__Extracted text__:
__________
The Southern Book Club's Guide to Slaying Vampires
- Author: Grady Hendrix
- Audio read by: Bahni Turpin
- Language: English
- Genre: Horror, vampire literature
- Publisher: Quirk Books
- Publication date: April 7, 2020
- Publication place: United States
- Media type: Print, ebook, audiobook
- Pages: 408 pp
- ISBN: 9781683691433 (hardcover 1st edition)
- Preceded by: We Sold Our Souls
- Followed by: The Final Girl Support Group

= The Southern Book Club's Guide to Slaying Vampires =

Novel by Grady Hendrix

The Southern Book Club's Guide to Slaying Vampires is a 2020 horror novel by American author Grady Hendrix. It was first published on April 7, 2020, through Quirk Books and centers upon a women's book club that faces a vampiric threat.

==Synopsis==
Bored and neglected, 1990s Southern suburban housewife Patricia Campbell has little in her life that truly brings her joy. Her days are filled with caring for a senile mother-in-law named Miss Mary, a doctor husband, Carter, who spends much of his time working, and two children, who are growing up and are distracted by their own interests.

Patricia's sole escape is her book club, which has recently splintered into a new group that focuses on true crime. The group includes Grace, Kitty Scruggs, Slick Paley, and Maryellen. The book club is a chance for these women to escape their domesticity and talk about things other than their husbands and children. However, everything changes when Patricia is attacked by an elderly neighbor named Ann Savage. Following the attack, Patricia meets Ann's nephew, James Harris. James seems dashing and is good at investments, but he harbors a little secret. He's a vampire.
__________
__Written tasks__:
1. According to the article on the novel, why does the book club matter to Patricia and the other women? Answer in one to three sentences.
2. From the article on the novel, extract the passage starting at "Patricia's sole escape" and ending at "He's a vampire.".
The data after this point isn't needed.

__Collected material__:
__________
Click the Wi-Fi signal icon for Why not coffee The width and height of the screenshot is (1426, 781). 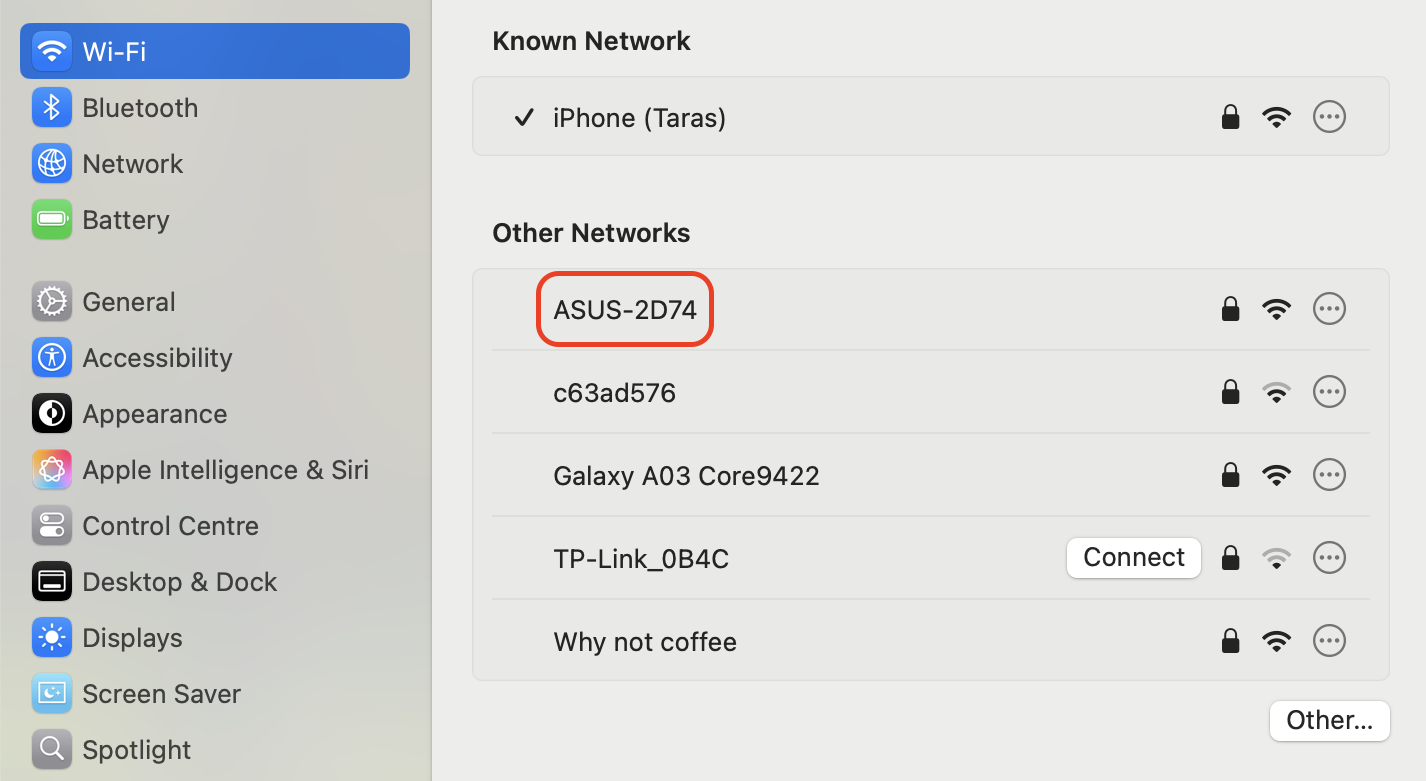tap(1277, 640)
__________
__Answers to each task__:
1. The book club gives the women a chance to escape their domesticity. It also lets them talk about things other than their husbands and children. For Patricia, it is her sole escape from a life with little joy.

2.
Patricia's sole escape is her book club, which has recently splintered into a new group that focuses on true crime. The group includes Grace, Kitty Scruggs, Slick Paley, and Maryellen. The book club is a chance for these women to escape their domesticity and talk about things other than their husbands and children. However, everything changes when Patricia is attacked by an elderly neighbor named Ann Savage. Following the attack, Patricia meets Ann's nephew, James Harris. James seems dashing and is good at investments, but he harbors a little secret. He's a vampire.